§ Reading passage:
No doubt in my mind that the climate is changing. No doubt that emissions have something to do with it. No one has any idea how much it has to do with it.

I do know that you don't have to go very far to find empty riverbeds that haven't seen flow for centuries and lakes that have been dry for millenia.

Taking care of the environment shouldn't be done because some scientist may or may not have proof that a bad environment is causing climate change. It should be done because it is the right thing to do. Drive into any American city now and compare the air hanging above it to the air that was there forty years ago. It is totally different, you can see it. We know that emissions can impact climate. The climate here in Missouri was affected by the eruption of Mt. St. Helens years back. Thankfully it was temporary.

§ Data lines:
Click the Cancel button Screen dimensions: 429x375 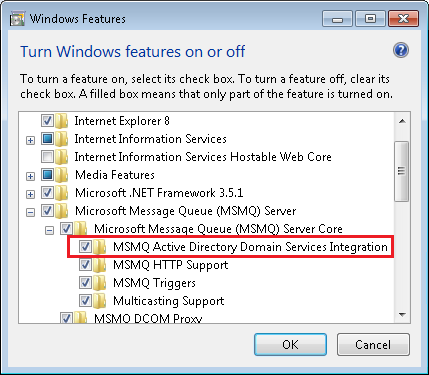pos(373,344)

§ Your task: Reproduce the passage on climate change and the environment in full, word for word.

§ Output of the task:
No doubt in my mind that the climate is changing. No doubt that emissions have something to do with it. No one has any idea how much it has to do with it.

I do know that you don't have to go very far to find empty riverbeds that haven't seen flow for centuries and lakes that have been dry for millenia.

Taking care of the environment shouldn't be done because some scientist may or may not have proof that a bad environment is causing climate change. It should be done because it is the right thing to do. Drive into any American city now and compare the air hanging above it to the air that was there forty years ago. It is totally different, you can see it. We know that emissions can impact climate. The climate here in Missouri was affected by the eruption of Mt. St. Helens years back. Thankfully it was temporary.